* _Task brief_
Filter the listing so that only lines with the word "right" remain.

* _Material for this task_
===
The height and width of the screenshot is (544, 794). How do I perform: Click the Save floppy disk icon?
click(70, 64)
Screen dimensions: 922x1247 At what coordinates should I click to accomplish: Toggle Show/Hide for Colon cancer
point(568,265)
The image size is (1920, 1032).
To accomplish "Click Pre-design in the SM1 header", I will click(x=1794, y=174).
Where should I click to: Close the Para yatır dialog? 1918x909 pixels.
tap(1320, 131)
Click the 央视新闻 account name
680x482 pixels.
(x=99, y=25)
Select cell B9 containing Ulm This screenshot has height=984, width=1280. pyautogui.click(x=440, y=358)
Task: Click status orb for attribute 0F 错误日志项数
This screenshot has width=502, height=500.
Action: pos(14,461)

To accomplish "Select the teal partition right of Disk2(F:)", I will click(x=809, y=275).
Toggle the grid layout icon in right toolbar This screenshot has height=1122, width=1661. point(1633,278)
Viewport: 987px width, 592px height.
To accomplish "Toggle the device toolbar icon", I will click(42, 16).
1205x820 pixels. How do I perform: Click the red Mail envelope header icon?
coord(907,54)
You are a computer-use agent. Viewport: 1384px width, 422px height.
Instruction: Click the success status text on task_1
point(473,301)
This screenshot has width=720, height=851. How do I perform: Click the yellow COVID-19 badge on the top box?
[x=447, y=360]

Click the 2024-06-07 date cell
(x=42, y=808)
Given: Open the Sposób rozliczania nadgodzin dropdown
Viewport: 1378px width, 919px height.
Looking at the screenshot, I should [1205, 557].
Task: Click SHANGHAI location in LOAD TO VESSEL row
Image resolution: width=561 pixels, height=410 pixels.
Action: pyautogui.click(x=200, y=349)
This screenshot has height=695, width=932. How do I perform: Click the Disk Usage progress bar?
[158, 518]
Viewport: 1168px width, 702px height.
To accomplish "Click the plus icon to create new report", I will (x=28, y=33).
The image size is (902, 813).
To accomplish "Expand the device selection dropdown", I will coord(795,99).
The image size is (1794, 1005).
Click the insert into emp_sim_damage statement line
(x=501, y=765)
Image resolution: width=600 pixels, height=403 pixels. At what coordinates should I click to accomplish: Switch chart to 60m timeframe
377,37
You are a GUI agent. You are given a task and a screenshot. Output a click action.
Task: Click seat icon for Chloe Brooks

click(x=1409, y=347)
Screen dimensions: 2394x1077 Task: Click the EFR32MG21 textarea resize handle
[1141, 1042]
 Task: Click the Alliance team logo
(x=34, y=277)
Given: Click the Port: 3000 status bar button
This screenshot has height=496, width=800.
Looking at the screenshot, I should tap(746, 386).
===
* _Output_
To accomplish "Select the teal partition right of Disk2(F:)", I will click(x=809, y=275).
Toggle the grid layout icon in right toolbar This screenshot has height=1122, width=1661. point(1633,278)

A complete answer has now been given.